Maksim Litvinenko, Aleksandr’s younger brother who lives in Rimini, Italy, responded to the Thursday report by saying it was “ridiculous” to blame the Kremlin for the murder of his brother, stating that he believes British security services had more of a motive to carry out the assassination.

“My father and I are sure that the Russian authorities are not involved. It’s all a set-up to put pressure on the Russian government,” Litvinenko told the Mirror, adding that such reasoning is the only explanation as to why the inquiry was launched 10 years after his brother’s death.

He called the British report a “smear” on Putin, and stressed that rumors claiming his brother was an enemy of the state are false. He added that Aleksandr had planned to return to Russia, and had even told friends about the move.

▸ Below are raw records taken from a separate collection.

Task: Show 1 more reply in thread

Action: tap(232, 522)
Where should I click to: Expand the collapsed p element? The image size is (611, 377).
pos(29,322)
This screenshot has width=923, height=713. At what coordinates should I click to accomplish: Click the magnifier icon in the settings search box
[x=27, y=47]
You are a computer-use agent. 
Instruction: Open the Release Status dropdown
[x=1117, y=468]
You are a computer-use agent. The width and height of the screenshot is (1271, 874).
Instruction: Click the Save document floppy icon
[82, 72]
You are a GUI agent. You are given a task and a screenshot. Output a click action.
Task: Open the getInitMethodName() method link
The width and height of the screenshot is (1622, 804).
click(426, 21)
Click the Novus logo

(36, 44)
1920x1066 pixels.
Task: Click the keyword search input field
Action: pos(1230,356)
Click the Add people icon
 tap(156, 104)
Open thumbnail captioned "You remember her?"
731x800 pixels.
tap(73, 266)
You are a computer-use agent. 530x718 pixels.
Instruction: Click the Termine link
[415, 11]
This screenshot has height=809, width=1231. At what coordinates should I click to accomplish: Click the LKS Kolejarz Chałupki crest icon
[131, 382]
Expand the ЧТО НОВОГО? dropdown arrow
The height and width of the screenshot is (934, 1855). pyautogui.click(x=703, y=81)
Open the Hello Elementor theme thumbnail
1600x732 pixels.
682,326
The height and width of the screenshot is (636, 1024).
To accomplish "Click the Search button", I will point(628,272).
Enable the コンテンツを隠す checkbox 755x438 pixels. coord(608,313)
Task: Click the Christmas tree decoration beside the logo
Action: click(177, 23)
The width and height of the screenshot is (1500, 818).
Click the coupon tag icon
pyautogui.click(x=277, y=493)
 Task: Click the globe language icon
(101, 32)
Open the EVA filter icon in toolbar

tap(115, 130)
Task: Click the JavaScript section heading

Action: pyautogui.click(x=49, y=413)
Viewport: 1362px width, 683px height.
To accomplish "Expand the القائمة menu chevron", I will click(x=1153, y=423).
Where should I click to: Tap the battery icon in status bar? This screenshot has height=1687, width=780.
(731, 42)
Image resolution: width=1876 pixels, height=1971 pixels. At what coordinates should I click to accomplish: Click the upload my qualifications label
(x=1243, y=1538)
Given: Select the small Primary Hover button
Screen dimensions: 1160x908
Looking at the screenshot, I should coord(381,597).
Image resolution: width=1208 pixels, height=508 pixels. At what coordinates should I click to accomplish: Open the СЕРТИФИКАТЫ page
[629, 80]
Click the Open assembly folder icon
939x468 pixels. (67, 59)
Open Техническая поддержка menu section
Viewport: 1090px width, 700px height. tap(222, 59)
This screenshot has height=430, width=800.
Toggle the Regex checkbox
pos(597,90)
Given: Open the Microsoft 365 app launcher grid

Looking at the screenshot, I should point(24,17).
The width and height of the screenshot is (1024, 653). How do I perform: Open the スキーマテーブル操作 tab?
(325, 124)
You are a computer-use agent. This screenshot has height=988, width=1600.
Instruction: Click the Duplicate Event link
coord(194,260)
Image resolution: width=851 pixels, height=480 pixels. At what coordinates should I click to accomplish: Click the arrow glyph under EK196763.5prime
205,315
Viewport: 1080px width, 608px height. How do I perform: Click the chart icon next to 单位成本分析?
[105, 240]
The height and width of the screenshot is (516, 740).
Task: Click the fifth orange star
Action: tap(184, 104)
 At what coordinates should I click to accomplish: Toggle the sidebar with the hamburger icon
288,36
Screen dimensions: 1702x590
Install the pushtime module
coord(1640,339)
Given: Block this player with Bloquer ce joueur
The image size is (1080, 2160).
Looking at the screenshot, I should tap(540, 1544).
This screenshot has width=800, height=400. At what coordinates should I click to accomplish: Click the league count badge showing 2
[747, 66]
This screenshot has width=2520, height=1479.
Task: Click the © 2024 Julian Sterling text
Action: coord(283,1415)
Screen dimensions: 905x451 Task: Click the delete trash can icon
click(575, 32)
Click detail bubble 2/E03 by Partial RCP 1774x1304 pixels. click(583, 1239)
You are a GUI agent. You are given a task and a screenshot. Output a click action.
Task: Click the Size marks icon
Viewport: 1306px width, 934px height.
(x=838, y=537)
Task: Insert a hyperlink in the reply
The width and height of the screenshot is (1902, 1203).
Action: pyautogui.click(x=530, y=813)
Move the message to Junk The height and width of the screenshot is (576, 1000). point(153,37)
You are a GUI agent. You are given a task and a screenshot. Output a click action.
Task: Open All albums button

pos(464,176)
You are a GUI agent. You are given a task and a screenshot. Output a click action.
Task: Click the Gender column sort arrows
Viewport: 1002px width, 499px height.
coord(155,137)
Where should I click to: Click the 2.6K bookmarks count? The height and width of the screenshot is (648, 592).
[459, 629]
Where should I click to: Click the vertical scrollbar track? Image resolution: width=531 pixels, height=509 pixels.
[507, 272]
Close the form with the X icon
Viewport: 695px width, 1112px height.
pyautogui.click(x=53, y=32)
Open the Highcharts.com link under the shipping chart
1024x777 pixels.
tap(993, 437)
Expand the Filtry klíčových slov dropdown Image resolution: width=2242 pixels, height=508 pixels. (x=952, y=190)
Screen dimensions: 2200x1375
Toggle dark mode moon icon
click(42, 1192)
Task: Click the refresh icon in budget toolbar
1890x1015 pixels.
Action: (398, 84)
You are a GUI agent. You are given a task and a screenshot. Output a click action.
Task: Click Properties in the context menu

Litvinenko went on to downplay his brother’s alleged role as a spy, working for either Russia or MI6, adding that the Western media is to blame for such characterization.

“The Russians had no reason to want Alexander dead,” he said. “My brother was not a spy, he was more like a policeman…he was in the FSB [Russian Federal Security Service] but he worked against organized crime, murders, arms trafficking, stuff like that.”



Litvinenko was murdered in London in 2006, when assassins allegedly slipped radioactive polonium 21 into his cup of tea at a hotel. But his brother Maksim cast doubt on whether that was actually the poison used, saying he believes it could have been planted to frame the Russians.

“I believe he could have been killed by another poison, maybe thallium, which killed him slowly, and the polonium was planted afterwards,” he said. He added that requests to have his brother’s body exhumed, in order to verify the presence of polonium, have been ignored by Britain.

“Now after 10 years any trace [of polonium or thallium] would have disappeared anyway, so we will never know,” he said, adding that British authorities had not collaborated with Russian investigators on the case.

“This case became a big PR campaign against the Russian government and its president in particular,” Maksim Litvinenko told RT in an interview in 2014. “The West is pressuring Russia very hard now. The MH-17 crash, Crimea, the war in Ukraine, sanctions against Moscow and now this inquiry – I’m not buying that this is a coincidence.”

When asked why Aleksandr Litvinenko’s widow Marina continues to maintain that the Kremlin is responsible for the murder, he said: “She lives in London, to survive she has to play the game and take this point of view. She can’t say anything else.”

Meanwhile, the Russian Foreign Ministry has also dismissed the British report, blaming London for politicizing the “purely criminal” case of Litvinenko’s death.

Russia’s UK ambassador, Alexander Yakovenko, told RT that the inquiry’s conclusion was “not justified,” and that the investigation was “very politicized” and “biased.”

“In order to prove something, you have to present the facts. As soon as the British side proves…their conclusions, we will be ready to consider [them],” the ambassador said, adding that the Russian side “did not even have a chance to study the documents [of the investigation].”